In an essay titled "How to Think about the Problem of Free Will", Peter van Inwagen writes:
‘free will’, ‘incompatibilist free will’, ‘compatibilist free will’, and ‘libertarian free will’ are four names for one and the same thing. If this thing is a property, they are four names for the property is on some occasions able to do otherwise. If this thing is a power or ability, they are four names for the power or ability to do otherwise than one in fact does. All the compatibilists I know of believe in free will. Many incompatibilists (just exactly the libertarians: that’s how ‘libertarian’ is defined) believe in free will. And it’s one and the same thing they believe in. Compatibilists say that the existence of this thing (whose conceptual identity is determined by the meaning of the English word ‘able’, or of some more or less equivalent word or phrase in some other language) is compatible with determinism; incompatibilists say that the existence of this thing is incompatible with determinism.
Reading this part surprised me at first.
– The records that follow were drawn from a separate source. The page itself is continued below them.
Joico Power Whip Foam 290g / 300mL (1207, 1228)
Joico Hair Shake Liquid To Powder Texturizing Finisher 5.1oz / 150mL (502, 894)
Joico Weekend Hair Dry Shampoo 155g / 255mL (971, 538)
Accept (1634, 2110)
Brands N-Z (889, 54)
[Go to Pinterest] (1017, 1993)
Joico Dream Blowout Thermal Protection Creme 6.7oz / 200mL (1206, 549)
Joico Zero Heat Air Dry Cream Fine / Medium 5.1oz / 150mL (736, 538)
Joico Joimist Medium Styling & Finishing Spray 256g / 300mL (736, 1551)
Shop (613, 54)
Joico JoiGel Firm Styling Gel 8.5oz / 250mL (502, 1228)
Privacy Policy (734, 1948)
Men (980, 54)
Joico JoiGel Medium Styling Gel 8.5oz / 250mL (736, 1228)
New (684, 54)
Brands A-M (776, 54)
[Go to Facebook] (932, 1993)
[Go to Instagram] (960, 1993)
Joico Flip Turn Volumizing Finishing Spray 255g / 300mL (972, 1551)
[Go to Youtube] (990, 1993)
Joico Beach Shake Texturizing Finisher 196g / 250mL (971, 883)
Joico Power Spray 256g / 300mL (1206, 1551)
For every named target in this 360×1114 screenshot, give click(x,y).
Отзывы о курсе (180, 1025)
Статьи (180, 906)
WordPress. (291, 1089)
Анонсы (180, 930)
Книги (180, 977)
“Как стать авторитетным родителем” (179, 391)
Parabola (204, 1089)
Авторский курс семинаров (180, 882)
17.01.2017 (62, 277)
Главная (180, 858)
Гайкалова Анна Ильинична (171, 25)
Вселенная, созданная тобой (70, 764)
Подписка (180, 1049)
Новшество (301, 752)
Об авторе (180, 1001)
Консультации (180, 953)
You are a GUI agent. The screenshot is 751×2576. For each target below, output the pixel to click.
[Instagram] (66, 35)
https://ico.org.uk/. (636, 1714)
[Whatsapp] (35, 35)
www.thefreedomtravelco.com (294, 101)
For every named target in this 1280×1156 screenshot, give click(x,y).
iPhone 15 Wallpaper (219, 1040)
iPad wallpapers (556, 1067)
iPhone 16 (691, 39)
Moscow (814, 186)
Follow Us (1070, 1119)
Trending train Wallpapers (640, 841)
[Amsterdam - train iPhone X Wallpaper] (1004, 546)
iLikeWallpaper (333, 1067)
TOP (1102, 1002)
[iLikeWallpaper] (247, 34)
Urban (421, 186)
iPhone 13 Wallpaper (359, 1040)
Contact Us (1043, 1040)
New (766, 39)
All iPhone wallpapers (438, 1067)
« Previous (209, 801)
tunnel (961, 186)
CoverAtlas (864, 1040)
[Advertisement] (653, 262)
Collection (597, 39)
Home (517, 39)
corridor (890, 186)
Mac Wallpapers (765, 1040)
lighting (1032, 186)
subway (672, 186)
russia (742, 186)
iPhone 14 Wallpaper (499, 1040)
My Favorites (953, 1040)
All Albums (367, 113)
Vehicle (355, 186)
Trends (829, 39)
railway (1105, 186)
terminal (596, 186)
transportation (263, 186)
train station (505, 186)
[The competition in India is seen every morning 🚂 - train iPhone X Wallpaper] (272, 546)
Is what Inwagen claiming here true and uncontroversial? Do 'compatibilist free will' and 'libertarian free will' by default mean one and the same thing? Don't incompatibilists routinely reproach compatibilists like Dennett for redefining 'free will' or for watering it down?
Also, Inwagen claims that 'free will' is a philosopher's term of art and is hardly used outside of a philosophical context. Is this how the majority of other philosophers see it? I'm not so sure myself. Dennett, for example, sees free will as a central folk concept belonging to our manifest image.